More than 150 million women worldwide use oral contraceptives. Combined OCs (COCs), made up of synthetic hormones, are the most common. Sex hormones are also known to modulate the brain network involved in fear processes.
Now a team of researchers in Canada has investigated current and lasting effects of COC use, as well as the role of body-produced and synthetic sex hormones on fear-related brain regions, the neural circuitry via which fear is processed in the brain. They believe that more research could help doctors understand “fear-related psychopathologies predominantly affecting women such as anxiety disorders and post-traumatic stress disorder.”
“In our study, we show that healthy women currently using COCs had a thinner ventromedial prefrontal cortex than men,” said Alexandra Brouillard, of Université du Québec à Montréal and first author of the study published in Frontiers in Endocrinology. “This part of the prefrontal cortex is thought to sustain emotion regulation, such as decreasing fear signals in the context of a safe situation. Our result may represent a mechanism by which COCs could impair emotion regulation in women.”
Emotion regulation and contraceptives
“When prescribed COCs, girls and women are informed of various physical side effects, for example that the hormones they will be taking will abolish their menstrual cycle and prevent ovulation,” Brouillard explained. However, the effects of sex hormones on brain development, which continues into early adulthood, are rarely addressed.

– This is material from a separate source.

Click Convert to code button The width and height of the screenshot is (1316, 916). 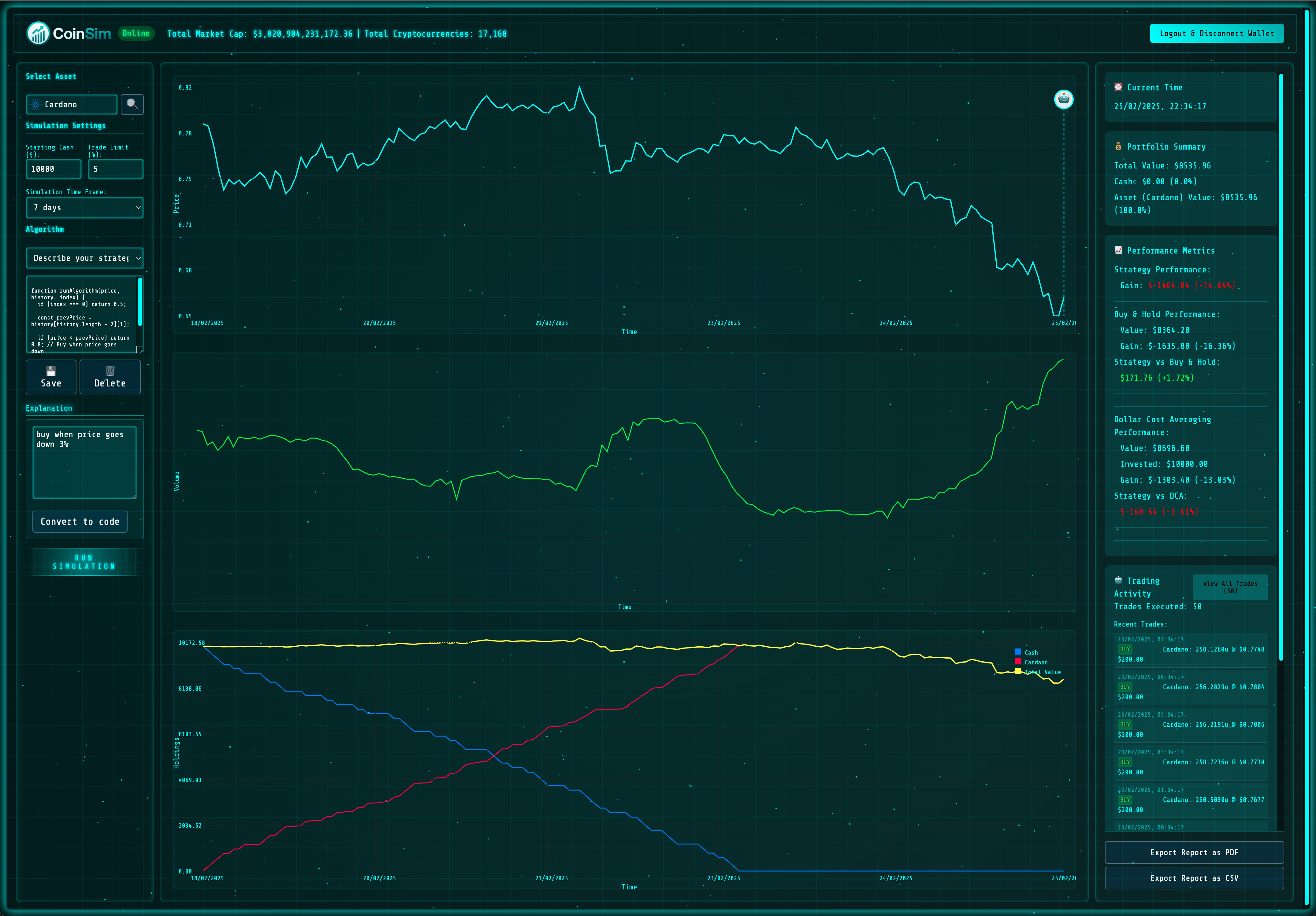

“As we report reduced cortical thickness of the ventromedial prefrontal cortex in COC users compared to men, our result suggests that COCs may confer a risk factor for emotion regulation deficits during their current use,” Brouillard said. The impacts of COC use, however, may be reversible once intake is discontinued.
Much to learn
There is still much to learn when it comes to women’s brains and how they are impacted by COC use. For example, Brouillard and team are currently investigating the impact of age of onset and duration of use to delve further into the potential lasting effects of COCs. Given that many teenage girls start using COCs during adolescence, a sensitive period in brain development, user age might also impact reversibility.